Minor quibble aside, I'll assume that the author's intention was that individuals who live in a society with institutional racism can choose to utilize those institutions to perpetrate acts of racism. For example, the "Scottsboro Boys" trial is widely considered by scholars to be a miscarriage of justice, and was possible because of institutional racism in the 1930s. The white teenagers who accused the black teens of rape knew that their word would carry greater weight with authorities and the public at large.

So, if you accept and apply the narrow definition of racism outlined in Rosado's paper, that institutional racism is the one and only determinant of whether a given act is racist, then Mustafa is correct. However, I have two points to make out of this.

Firstly, categorizing her actions as racist or not is beside the point. Rosado describes discrimination as action motivated by prejudice. Mustafa put her prejudice on display and turned it into discrimination against white males. I don't see how her actions could somehow become virtuous just because they are not backed up by institutional bias. Her acts were hateful and, in the end, served only to incite a widespread distrust of diversity programs and feminism in general.

Secondly, her implicit claim of institutional bias against her is suspect. A white male in Mustafa's position who chose to exclude women or Muslims and tweeted #killallwomen would likely have faced swifter and greater censure than she did. At least in the context where she took these actions, I think that it is ridiculous to argue that institutional bias would favor a white male. This leads to the equally ludicrous conclusion that #killallwomen is not sexist because it is no less well-tolerated (I argue that it is far less tolerated) than #killallwhitemen.

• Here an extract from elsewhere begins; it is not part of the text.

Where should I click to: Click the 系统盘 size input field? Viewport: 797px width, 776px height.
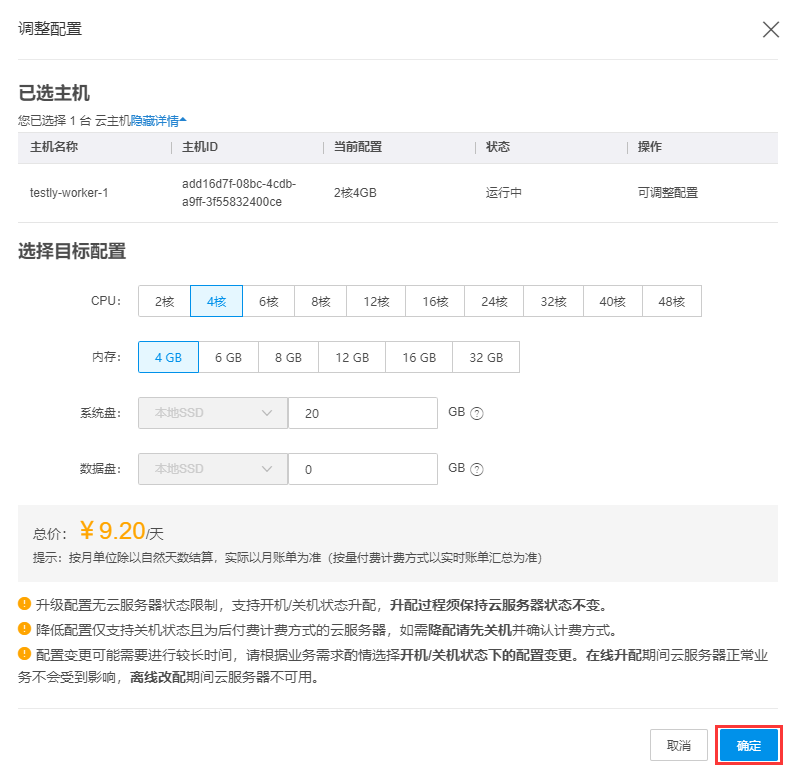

If you want to make institutional bias a necessary prerequisite to calling something racist or sexist, fine, but in so doing, you have increased the level of proof required to make the claim that a given act is racist, because now you not only point to the action, but you must show how institutions explicitly favor one group over another. Personally, I think that this is a mistake, because it ignores the fact that hate, whether practiced by a group that benefits from bias, or not, is still hate. It still damages relationships and reputations and creates divisions in the minds of observers where none existed before.

In actual practice, I think that it is rare that someone actually takes the time to perform this analysis to find institutional bias. Instead, racism and sexism are assumed to be features of the system that apply everywhere and always. We have a situation where the motte and bailey doctrine is employed, and rather than look for the institutional bias, accusers of racism and sexism merely point to the sex or skin color of a person and choose to condemn or ignore acts of discrimination on that basis alone. These careless accusations are not defensible, but when pressed, those calling for the death of white males retreat back to much more widely accepted claims.

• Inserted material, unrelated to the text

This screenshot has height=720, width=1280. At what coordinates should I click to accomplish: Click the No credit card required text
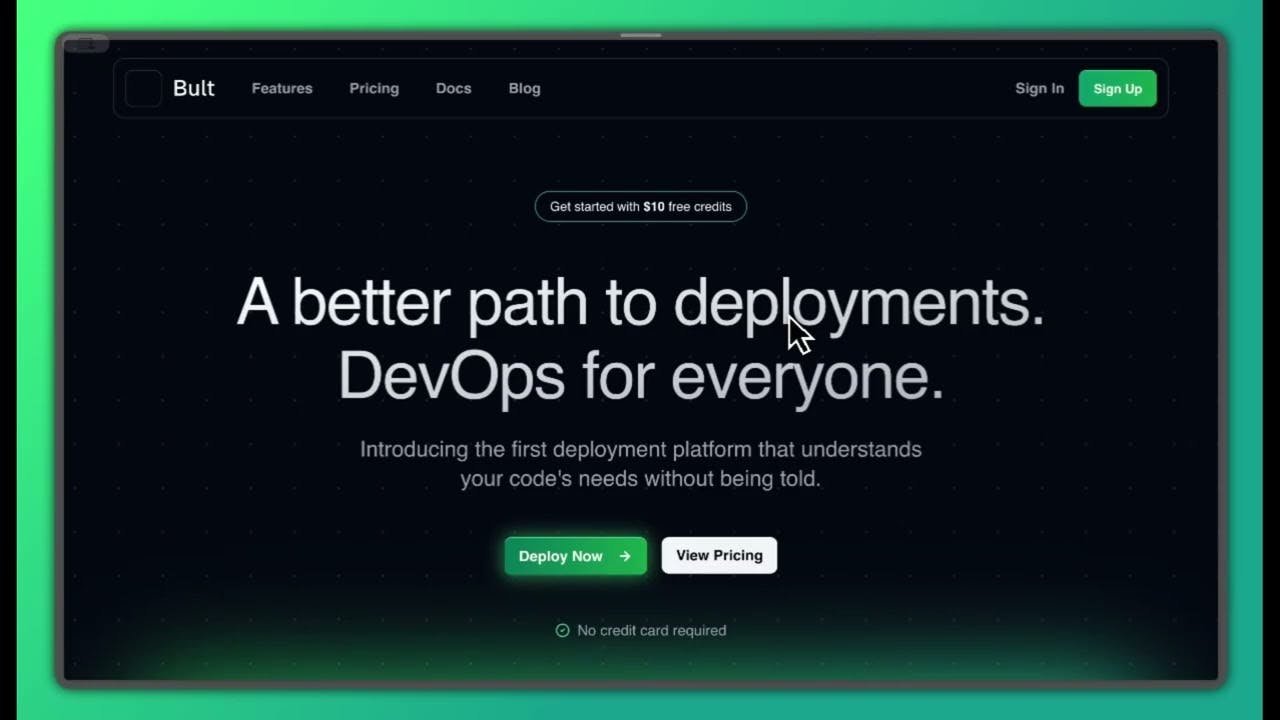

This is where social justice warriors do the most damage to their supposed cause while exposing their true nature through their actions. There is no nuance in their analysis of what constitutes an offense and heavy doses of rationalization to excuse their own hypocrisy. Skin color and sex themselves become the only justification needed for condemning others, and the only way to escape is to join the group's mentality or to remain anonymous. The damage that is done to their own cause is ignored or blamed on institutional bias. They do not understand that there really are bad tactics, and that the choice to use those tactics betrays a greater interest in attacking and hurting their targets than in building empathy and understanding.